FDA Lifts Partial Clinical Hold on Novartis’ Gene Therapy Trial for Spinal Muscular Atrophy
The hold on spinal muscular atrophy gene therapy was lifted by FDA recently. (Taljat David/Shutterstock)
The U.S. Food and Drug Administration (FDA) placed a partial clinical hold on Novartis’ OAV-101 intrathecal clinical trials back in 2019. The FDA has finally lifted the hold on the spinal muscular atrophy (SMA) studies after the pharmaceutical company presented comprehensive nonclinical toxicology data addressing the agency’s initial drug concerns.
The FDA initiated the partial hold after Novartis’ subsidiary AveXis, the developer of the therapy, told health authorities it found dorsal root ganglia mononuclear cell inflammation associated with the treatment in preclinical animal studies.
“We are very pleased that our comprehensive nonclinical data package has addressed all issues identified related to DRG toxicity and the FDA has reached the decision that we may proceed with our OAV-101 intrathecal clinical trial program and initiate the STEER trial,” said Novartis’ chief medical officer, Shephard Mpofu, M.D., SVP. “We believe that all patients diagnosed with spinal muscular atrophy should be able to benefit from the transformative impact of gene therapy and we remain confident that investigational OAV-101 IT is a viable potential treatment path for older patients who often have ongoing unmet needs, and for whom a one-time treatment could be especially compelling.”
Novartis said in a statement it will now make plans to soon launch the global pivotal Phase III registration-enabling study STEER, which will assess the efficacy, safety and tolerability of OAV-101 intrathecal in treatment-naïve patients with spinal muscular atrophy between 2 and 18 years of age. A similar late-stage trial investigating intravenous OAV-101, dubbed the SMART trial, is also underway.
Previously, the company’s Phase I/II STRONG trial showed OAV-101 intrathecal led to significant increases in the Hammersmith Functional Motor Scale-Expanded (HFMSE) scores as well as a clinically meaningful response in patients with SMA Type 2 between 2 and 5 years of age.

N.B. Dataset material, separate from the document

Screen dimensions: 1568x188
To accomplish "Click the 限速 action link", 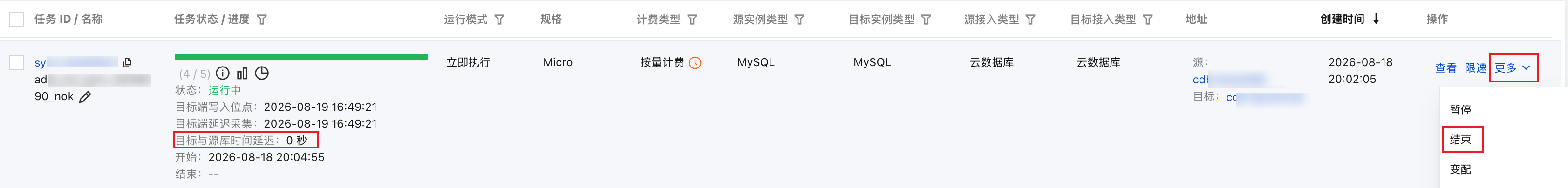I will pos(1475,68).
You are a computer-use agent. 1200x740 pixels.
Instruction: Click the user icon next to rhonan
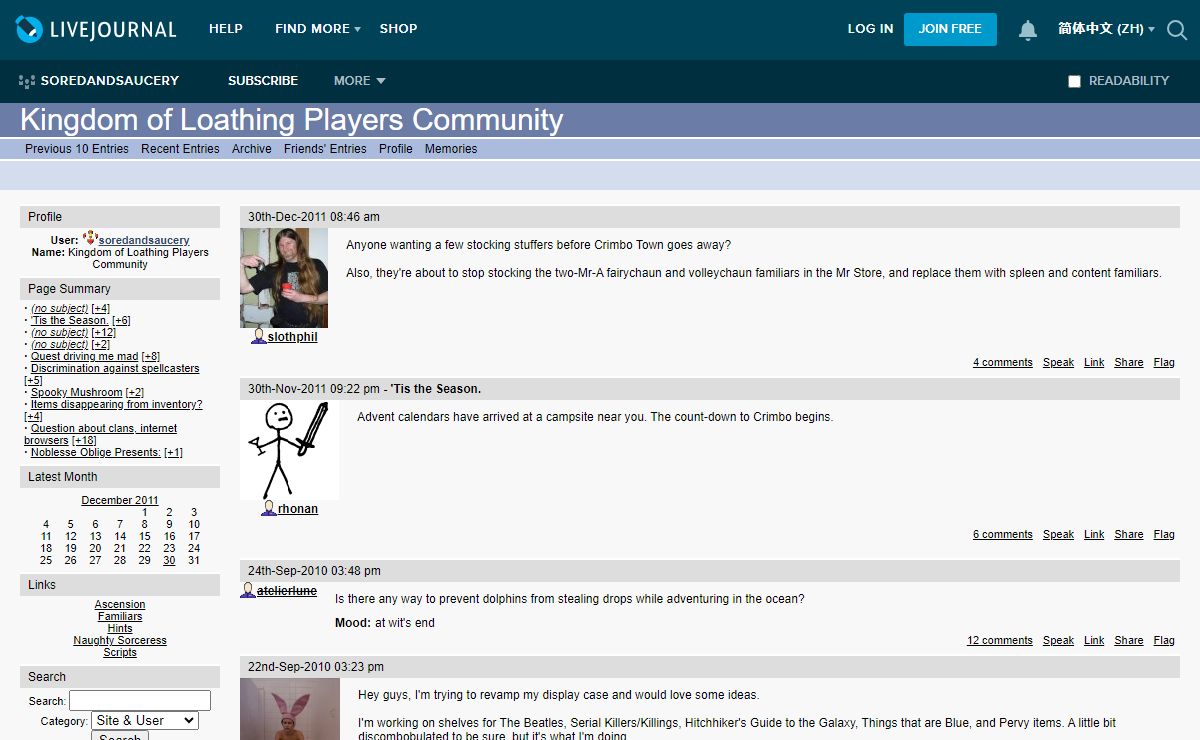(x=269, y=509)
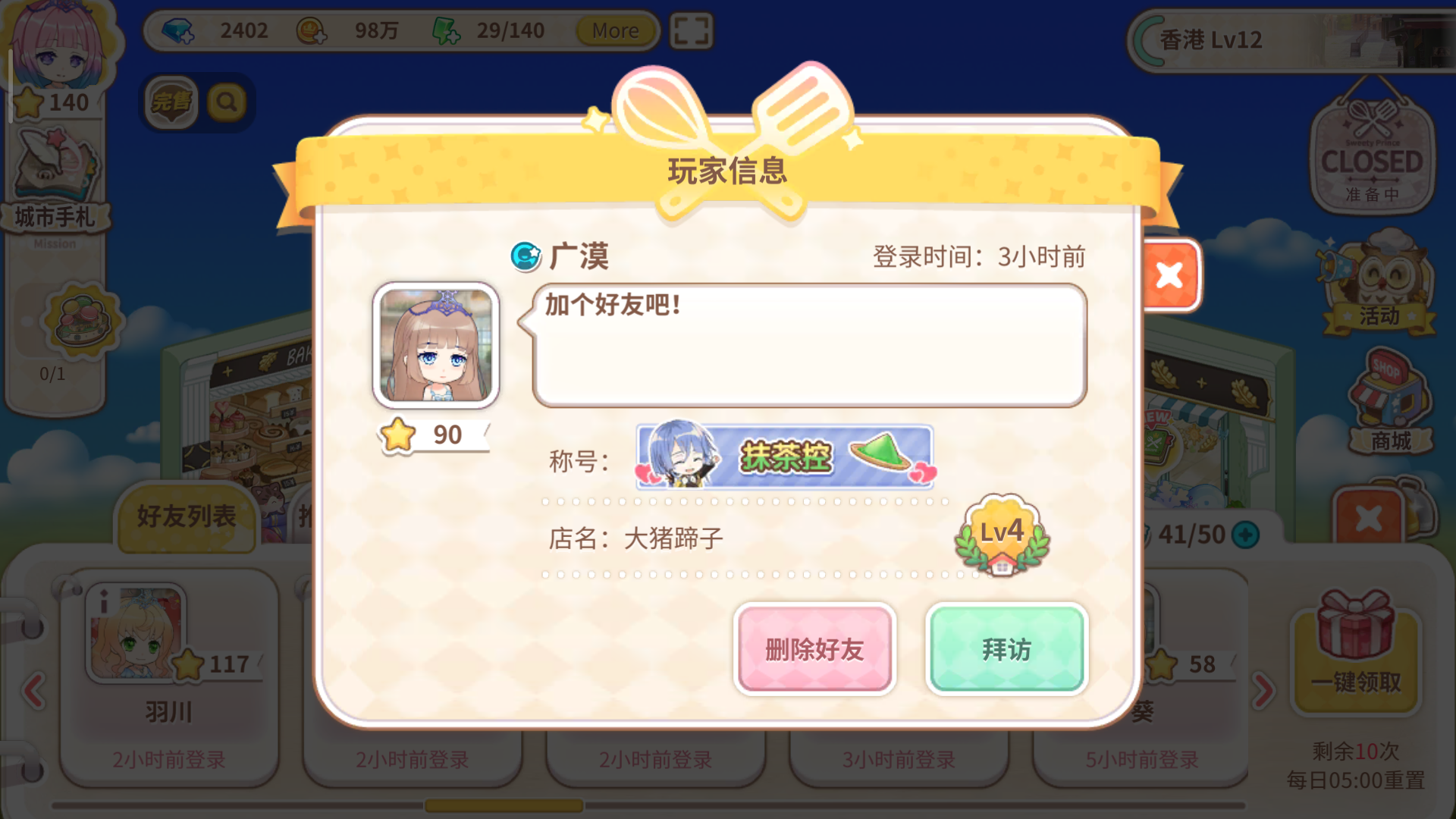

In 2019, Zolgensma (OAV-101 intrathecal) had a list price of $2.1 million and had already been approved for all types of spinal muscular atrophy. While the FDA announced in 2019 that data manipulation occurred in the preclinical studies from AveXis, the agency decided to still keep the gene therapy on the market. In an explanation on this move, the FDA said the manipulation of the data was “limited to only a small portion of the product testing data that was contained in the marketing application.”
In March of this year, Novartis announced it was cutting 400 positions after closing a manufacturing facility in Longmont, Colo., which was originally opened in 2019 to provide additional production capacity for Zolgensma. Novartis said the third manufacturing facility wasn’t necessary as the Swiss pharma giant could meet its manufacturing demands for Zolgensma at its other two locations in North Carolina and Illinois. Prior to acquiring the facility in Colorado, Novartis invested nearly $60 million for its North Carolina gene therapy manufacturing facility.
“We will now focus on meeting the needs of patients through our Libertyville, Illinois and Durham, North Carolina sites, where we will continue to invest in next-generation processes,” Novartis said in a statement to The Longmont Times-Call.
A portion of the shuttered Colorado facility employees have been given the option to transfer to other positions within Novartis, but the company did not disclose the number of employees given this choice.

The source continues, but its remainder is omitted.